Couldn’t put the book down. Read it over two nights.

 WHAT WAS THE WORST COMMENT FROM A READER?


Silence.

WRITERS ARE SOMETIMES INFLUENCED BY THINGS THAT HAPPEN IN THEIR OWN LIVES. ARE YOU?


I’m influenced by the people I have met during my life and the stories they have told me. I have a stack of stories that can be fleshed out and written down.

 HOW MANY BOOKS HAVE YOU PUBLISHED?




  1. Two booklets- History of Broken Hill and History of Mining in Australia. Voices from his Suitcase is my first book.


 HAVE YOU WON ANY PRIZES OR AWARDS?


No

OTHER THAN WRITING, WHAT ELSE DO YOU LOVE?        

Family and friends of course. I love travelling, building things, gardening and cooking.

 DID YOU HAVE YOUR BOOK / BOOKS PROFESSIONALLY EDITED BEFORE PUBLICATION?
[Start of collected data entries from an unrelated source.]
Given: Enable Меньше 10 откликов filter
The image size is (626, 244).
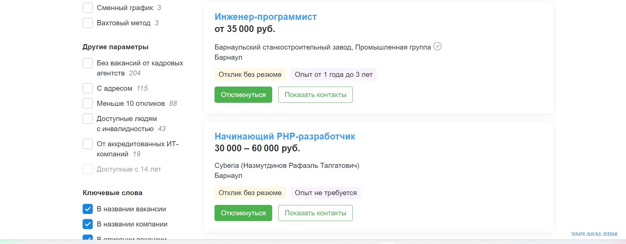Looking at the screenshot, I should tap(88, 103).
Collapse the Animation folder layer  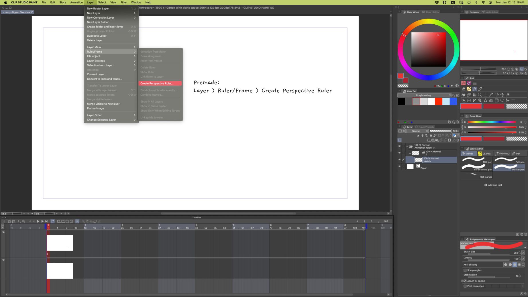(407, 146)
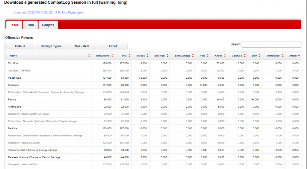Open the Graphs tab
Image resolution: width=307 pixels, height=169 pixels.
click(48, 25)
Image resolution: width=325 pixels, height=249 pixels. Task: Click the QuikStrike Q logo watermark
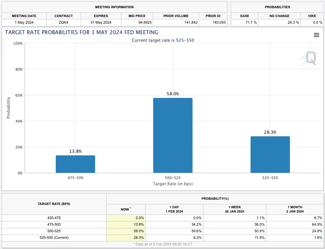309,58
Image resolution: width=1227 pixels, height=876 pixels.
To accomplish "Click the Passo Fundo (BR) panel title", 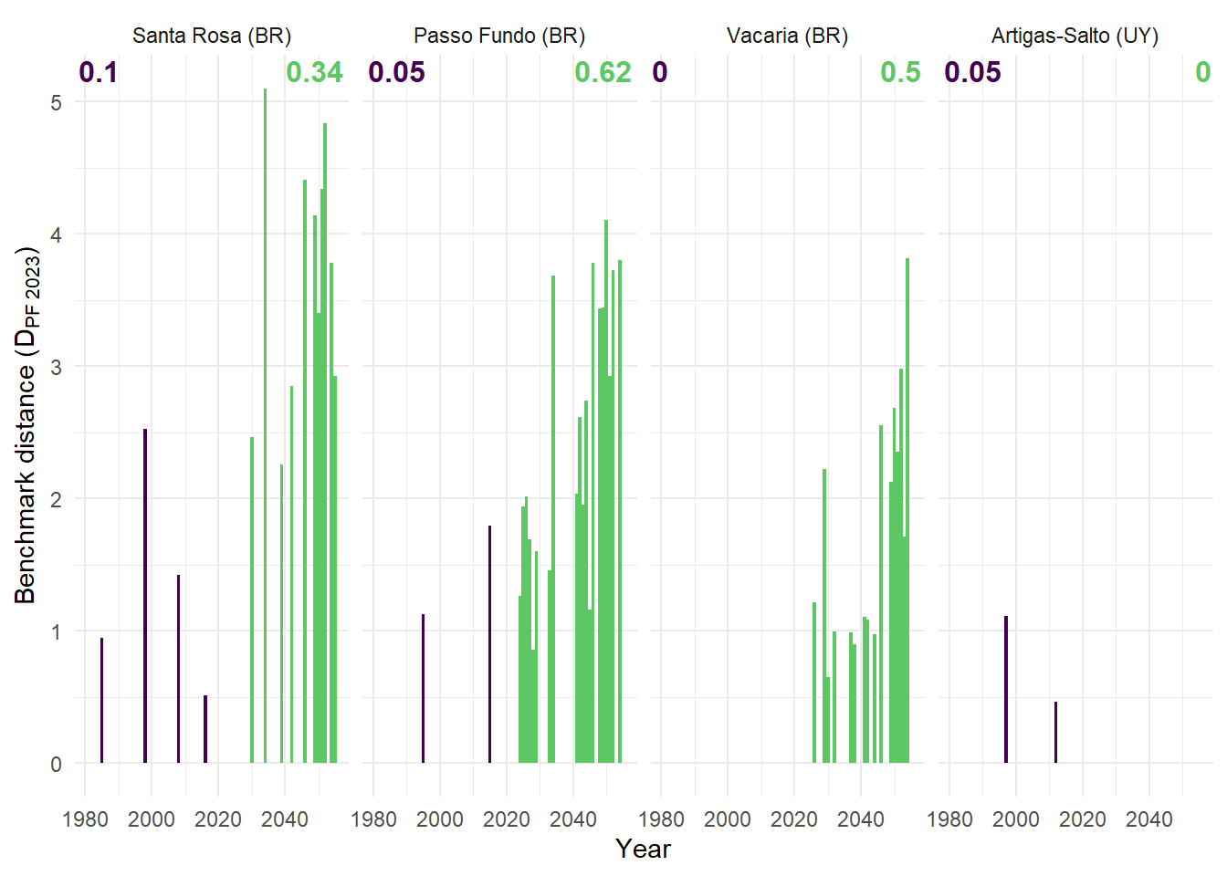I will 499,36.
No, but I probably should have. I published 50 books in 2009 and gave them to several people to read and asked my readers to give me honest comments.  I took these on board, did a writers’ course and then completely rewrote the book. It was then edited by my husband who is a stickler for spelling and grammar.

 IF YOU HAD AN OPPORTUNITY TO SPEAK TO THE ENTIRE WORLD, WHAT WOULD YOU SAY?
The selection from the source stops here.